Tijdens het Algemeen Overleg (AO) van 9 oktober 2019 is het idee aangedragen dat een patiënt achteraf een melding krijgt als een zorgverlener het medisch dossier heeft geraadpleegd (Kamerstuk 27 529, nr. 195). De ATR heeft geadviseerd om het vertrouwen dat cliënten hebben in hun zorgverleners als uitgangspunt te nemen. Cliënten moeten er van uit kunnen gaan dat zorgverleners zich verbonden voelen aan hun belang en privacy, en dat zorgverleners uitsluitend gegevens over hun cliënten delen in overeenstemming met hun eed en professionele protocollen, dat wil zeggen alleen wat nodig is in het kader van de behandelrelatie. Dit vertrouwen en de zeggenschap van cliënten over hun gegevens kan volgens de ATR bestaan wanneer cliënten daarbij de mogelijkheid hebben om achteraf zelf vast te stellen welke zorgverleners hun gegevens hebben ingezien.

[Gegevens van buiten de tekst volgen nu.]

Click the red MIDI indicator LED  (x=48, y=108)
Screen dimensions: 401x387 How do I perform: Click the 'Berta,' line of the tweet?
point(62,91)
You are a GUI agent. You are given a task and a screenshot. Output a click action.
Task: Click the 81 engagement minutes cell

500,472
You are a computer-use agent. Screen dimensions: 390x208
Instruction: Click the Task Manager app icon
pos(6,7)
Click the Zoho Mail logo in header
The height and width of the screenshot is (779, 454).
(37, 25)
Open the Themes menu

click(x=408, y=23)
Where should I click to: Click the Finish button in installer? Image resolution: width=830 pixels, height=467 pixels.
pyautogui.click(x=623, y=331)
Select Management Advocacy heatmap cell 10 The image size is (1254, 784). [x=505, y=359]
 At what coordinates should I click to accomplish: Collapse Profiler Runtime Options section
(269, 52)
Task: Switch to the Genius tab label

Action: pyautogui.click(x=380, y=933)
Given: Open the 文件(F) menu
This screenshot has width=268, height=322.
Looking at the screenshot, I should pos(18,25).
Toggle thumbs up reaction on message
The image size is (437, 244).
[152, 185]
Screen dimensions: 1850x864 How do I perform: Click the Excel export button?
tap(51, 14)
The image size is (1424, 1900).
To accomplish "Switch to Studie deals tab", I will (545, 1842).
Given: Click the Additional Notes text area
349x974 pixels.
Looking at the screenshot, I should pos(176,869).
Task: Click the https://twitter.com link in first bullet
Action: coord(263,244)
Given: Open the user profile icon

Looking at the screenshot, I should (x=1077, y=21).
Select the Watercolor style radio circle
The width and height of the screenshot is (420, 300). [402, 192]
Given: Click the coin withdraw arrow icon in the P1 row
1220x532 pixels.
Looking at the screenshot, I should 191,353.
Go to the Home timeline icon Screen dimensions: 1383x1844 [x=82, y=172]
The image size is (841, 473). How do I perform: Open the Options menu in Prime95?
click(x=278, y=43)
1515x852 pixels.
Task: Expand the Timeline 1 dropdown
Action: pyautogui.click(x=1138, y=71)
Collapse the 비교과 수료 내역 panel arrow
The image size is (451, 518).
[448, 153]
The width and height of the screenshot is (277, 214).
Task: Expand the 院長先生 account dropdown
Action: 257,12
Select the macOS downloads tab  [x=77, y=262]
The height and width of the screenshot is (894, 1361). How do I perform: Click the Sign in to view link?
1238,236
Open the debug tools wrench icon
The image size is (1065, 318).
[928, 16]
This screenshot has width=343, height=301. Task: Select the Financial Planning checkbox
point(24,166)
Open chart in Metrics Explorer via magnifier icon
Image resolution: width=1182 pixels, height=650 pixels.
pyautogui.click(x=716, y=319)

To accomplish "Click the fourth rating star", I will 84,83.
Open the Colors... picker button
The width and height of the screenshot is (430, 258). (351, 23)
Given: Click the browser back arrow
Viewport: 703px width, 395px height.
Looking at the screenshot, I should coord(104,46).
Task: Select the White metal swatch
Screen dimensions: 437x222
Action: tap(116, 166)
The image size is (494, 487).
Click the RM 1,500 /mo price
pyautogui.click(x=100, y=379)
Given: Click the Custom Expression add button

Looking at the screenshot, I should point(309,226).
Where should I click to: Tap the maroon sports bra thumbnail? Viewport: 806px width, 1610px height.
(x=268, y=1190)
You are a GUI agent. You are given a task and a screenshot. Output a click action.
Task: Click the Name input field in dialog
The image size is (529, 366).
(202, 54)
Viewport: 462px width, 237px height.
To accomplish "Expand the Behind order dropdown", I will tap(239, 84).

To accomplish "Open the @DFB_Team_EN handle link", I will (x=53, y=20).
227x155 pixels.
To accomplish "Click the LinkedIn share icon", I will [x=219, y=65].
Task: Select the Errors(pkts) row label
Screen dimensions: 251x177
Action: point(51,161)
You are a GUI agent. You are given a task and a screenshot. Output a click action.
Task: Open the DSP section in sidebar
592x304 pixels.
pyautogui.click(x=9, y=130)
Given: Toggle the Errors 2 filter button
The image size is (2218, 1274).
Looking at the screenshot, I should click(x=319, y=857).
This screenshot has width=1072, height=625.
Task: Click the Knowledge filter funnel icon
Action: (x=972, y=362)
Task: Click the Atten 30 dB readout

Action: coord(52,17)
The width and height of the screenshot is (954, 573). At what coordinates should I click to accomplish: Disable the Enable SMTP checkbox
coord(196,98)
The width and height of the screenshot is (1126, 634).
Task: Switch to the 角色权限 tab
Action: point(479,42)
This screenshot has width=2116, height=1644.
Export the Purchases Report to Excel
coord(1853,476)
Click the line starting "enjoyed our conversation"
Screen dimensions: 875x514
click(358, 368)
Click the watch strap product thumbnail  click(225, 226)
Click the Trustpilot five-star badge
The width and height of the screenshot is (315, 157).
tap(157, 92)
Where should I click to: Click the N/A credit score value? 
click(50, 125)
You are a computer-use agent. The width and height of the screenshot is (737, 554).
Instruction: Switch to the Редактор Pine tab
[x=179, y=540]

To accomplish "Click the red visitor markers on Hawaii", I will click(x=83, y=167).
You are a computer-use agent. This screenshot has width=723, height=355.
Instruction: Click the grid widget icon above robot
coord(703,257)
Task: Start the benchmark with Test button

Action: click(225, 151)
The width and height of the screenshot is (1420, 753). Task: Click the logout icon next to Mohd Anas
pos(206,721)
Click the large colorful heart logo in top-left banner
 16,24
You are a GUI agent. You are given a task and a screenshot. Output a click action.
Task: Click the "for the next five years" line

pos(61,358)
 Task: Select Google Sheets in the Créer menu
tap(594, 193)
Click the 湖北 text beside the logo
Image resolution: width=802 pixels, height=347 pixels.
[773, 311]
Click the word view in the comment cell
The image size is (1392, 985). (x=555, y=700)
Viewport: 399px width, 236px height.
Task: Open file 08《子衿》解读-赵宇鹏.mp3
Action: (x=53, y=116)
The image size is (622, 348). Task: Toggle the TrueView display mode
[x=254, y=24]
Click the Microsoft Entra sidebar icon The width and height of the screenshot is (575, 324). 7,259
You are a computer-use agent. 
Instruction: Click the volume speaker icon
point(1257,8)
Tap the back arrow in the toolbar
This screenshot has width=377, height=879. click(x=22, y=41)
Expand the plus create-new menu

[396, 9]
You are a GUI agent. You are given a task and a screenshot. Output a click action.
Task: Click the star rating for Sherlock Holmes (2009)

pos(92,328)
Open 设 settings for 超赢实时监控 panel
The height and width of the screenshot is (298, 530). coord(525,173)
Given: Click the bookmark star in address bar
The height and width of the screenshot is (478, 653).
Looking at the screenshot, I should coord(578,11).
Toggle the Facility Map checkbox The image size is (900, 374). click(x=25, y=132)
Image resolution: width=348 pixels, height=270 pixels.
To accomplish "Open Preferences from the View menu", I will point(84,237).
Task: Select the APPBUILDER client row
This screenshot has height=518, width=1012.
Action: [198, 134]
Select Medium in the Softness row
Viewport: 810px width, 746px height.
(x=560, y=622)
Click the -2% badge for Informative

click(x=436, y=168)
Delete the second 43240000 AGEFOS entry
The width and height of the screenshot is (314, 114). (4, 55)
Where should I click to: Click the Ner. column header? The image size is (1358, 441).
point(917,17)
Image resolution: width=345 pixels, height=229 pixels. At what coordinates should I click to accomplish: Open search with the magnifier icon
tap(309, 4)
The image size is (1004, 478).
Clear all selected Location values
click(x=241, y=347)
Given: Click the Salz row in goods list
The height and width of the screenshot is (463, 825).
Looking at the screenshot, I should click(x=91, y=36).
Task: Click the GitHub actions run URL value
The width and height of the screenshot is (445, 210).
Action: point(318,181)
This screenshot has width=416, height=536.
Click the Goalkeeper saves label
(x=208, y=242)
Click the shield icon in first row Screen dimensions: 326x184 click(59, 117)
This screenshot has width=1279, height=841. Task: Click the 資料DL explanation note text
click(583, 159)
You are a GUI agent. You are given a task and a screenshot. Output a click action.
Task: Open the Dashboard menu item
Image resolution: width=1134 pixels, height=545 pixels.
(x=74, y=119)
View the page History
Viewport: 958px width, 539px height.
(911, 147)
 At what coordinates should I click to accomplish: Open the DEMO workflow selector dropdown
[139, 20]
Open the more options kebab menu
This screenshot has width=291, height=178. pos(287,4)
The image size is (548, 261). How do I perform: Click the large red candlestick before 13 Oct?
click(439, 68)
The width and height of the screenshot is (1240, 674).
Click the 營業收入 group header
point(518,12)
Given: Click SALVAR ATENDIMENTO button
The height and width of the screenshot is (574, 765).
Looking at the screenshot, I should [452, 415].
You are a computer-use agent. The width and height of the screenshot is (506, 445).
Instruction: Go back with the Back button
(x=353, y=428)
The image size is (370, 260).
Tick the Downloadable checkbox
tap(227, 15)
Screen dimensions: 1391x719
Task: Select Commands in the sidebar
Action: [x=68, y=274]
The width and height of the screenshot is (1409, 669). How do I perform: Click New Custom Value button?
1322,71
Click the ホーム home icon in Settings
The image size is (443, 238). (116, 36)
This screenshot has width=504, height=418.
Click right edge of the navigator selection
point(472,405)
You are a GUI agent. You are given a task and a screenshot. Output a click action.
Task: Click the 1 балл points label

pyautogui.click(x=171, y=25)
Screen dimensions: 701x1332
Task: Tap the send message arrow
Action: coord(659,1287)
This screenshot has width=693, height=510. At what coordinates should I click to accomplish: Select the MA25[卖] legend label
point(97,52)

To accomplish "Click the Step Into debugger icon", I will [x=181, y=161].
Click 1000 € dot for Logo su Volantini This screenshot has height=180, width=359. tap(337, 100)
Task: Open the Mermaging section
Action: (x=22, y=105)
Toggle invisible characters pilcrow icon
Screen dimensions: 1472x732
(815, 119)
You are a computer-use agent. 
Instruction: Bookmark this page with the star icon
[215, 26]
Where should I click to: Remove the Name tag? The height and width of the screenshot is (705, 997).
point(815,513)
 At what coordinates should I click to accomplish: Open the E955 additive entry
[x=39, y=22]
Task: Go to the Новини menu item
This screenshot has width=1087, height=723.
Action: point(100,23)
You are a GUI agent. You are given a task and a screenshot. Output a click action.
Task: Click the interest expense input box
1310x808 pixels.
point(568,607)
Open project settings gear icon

Er bestaan al verschillende oplossingen voor cliënten om zich achteraf te informeren over raadpleging van hun medische gegevens door zorgverleners. Zo bestaat deze mogelijkheid al voor raadpleging van gegevens via het LSP. Elke keer als gegevens worden uitgewisseld tussen zorgaanbieders via het LSP kunnen patiënten via volgjezorg.nl een melding ontvangen, als deze optie is aangezet door hen. Ook als een zorgaanbieder de verleende toestemming voor uitwisseling via het LSP heeft verwerkt, kunnen patiënten een melding ontvangen als zij hiervoor gekozen hebben. In regionale netwerken die gebruik maken van uitwisselingssystemen is deze inzagefunctie nog niet overal standaard geïmplementeerd. Deze gegevens kunnen wel op aanvraag verkregen worden. Bij de herijking van de invoering van gespecificeerde toestemming zal ik hier nader op in gaan.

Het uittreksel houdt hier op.